In a recent commentary (Wilsmore op ed NH 8 June 2020) the CEO of the Alcohol Beverages Australia (ABA) writes about the work of ‘prohibitionists’ in evaluating measures aimed at reducing harm in the community. The article reports that drinks consumption in the Northern Territory has increased in association with the introduction of a Minimum Unit Price (MUP).

Perhaps not surprisingly, this liquor industry puffery fails to mention the very large independent report which categorically shows the opposite.

This is classic big alcohol tactics, well learnt from their tobacco industry mentors.

ABA claims consumption in the NT has increased, but they won’t show government or the public the report, let alone the data behind it.

What the independent (government-funded) analysis of the wholesale data showed was significant and substantial reductions in cask wine especially – the ONLY alcohol beverage that changed price because of the $1.30 per standard drink floor price (e.g. $1.82 for a standard 375ml stubby)– even after accounting for other interventions and the existing downward trends.

MUP – just like very late night sales restrictions – target problematic drinkers and the most harmful contexts.

Just for the record, the introduction of the floor price has been associated with substantial benefits for local communities – at virtually no cost – was associated with significant declines in:

  • alcohol-related assault offences
  • protective custody episodes
  • alcohol-related ambulance attendances
  • alcohol-related emergency department (ED) presentations
  • alcohol-related road traffic crashes (resulting in injury or fatality)

Entries contained in a dataset
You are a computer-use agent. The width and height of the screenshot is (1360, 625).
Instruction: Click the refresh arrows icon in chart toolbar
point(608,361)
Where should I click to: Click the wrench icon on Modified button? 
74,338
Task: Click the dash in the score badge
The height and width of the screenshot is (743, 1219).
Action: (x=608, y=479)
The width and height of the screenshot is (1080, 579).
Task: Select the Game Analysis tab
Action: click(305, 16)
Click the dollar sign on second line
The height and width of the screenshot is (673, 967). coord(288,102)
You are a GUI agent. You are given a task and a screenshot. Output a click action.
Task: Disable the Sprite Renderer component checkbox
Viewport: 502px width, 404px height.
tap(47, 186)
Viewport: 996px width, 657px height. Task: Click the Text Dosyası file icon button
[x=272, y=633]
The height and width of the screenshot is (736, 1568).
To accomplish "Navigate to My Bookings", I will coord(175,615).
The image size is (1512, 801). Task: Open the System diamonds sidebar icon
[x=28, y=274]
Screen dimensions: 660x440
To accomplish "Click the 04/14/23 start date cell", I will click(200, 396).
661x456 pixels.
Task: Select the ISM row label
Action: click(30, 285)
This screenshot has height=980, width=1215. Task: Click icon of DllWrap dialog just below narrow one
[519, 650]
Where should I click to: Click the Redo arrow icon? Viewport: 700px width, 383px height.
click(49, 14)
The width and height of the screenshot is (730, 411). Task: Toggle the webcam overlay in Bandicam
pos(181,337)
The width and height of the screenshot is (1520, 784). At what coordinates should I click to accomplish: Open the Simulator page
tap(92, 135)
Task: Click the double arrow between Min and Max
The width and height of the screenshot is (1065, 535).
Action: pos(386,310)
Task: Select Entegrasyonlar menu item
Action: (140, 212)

[Task instructions]
(a) Revise the alcohol floor price commentary starting at "ABA claims consumption" and ending at "most harmful contexts.", replacing "cask wine" with "boxed wine".
(b) Reproduce the entries starting at the line that contains "The height and width of the screenshot is (736, 1568)." and ending at the last line of the entries, both included.

[Answers]
(a)
ABA claims consumption in the NT has increased, but they won’t show government or the public the report, let alone the data behind it.

What the independent (government-funded) analysis of the wholesale data showed was significant and substantial reductions in boxed wine especially – the ONLY alcohol beverage that changed price because of the $1.30 per standard drink floor price (e.g. $1.82 for a standard 375ml stubby)– even after accounting for other interventions and the existing downward trends.

MUP – just like very late night sales restrictions – target problematic drinkers and the most harmful contexts.

(b)
The height and width of the screenshot is (736, 1568).
To accomplish "Navigate to My Bookings", I will coord(175,615).
The image size is (1512, 801). Task: Open the System diamonds sidebar icon
[x=28, y=274]
Screen dimensions: 660x440
To accomplish "Click the 04/14/23 start date cell", I will click(200, 396).
661x456 pixels.
Task: Select the ISM row label
Action: click(30, 285)
This screenshot has height=980, width=1215. Task: Click icon of DllWrap dialog just below narrow one
[519, 650]
Where should I click to: Click the Redo arrow icon? Viewport: 700px width, 383px height.
click(49, 14)
The width and height of the screenshot is (730, 411). Task: Toggle the webcam overlay in Bandicam
pos(181,337)
The width and height of the screenshot is (1520, 784). At what coordinates should I click to accomplish: Open the Simulator page
tap(92, 135)
Task: Click the double arrow between Min and Max
The width and height of the screenshot is (1065, 535).
Action: pos(386,310)
Task: Select Entegrasyonlar menu item
Action: (140, 212)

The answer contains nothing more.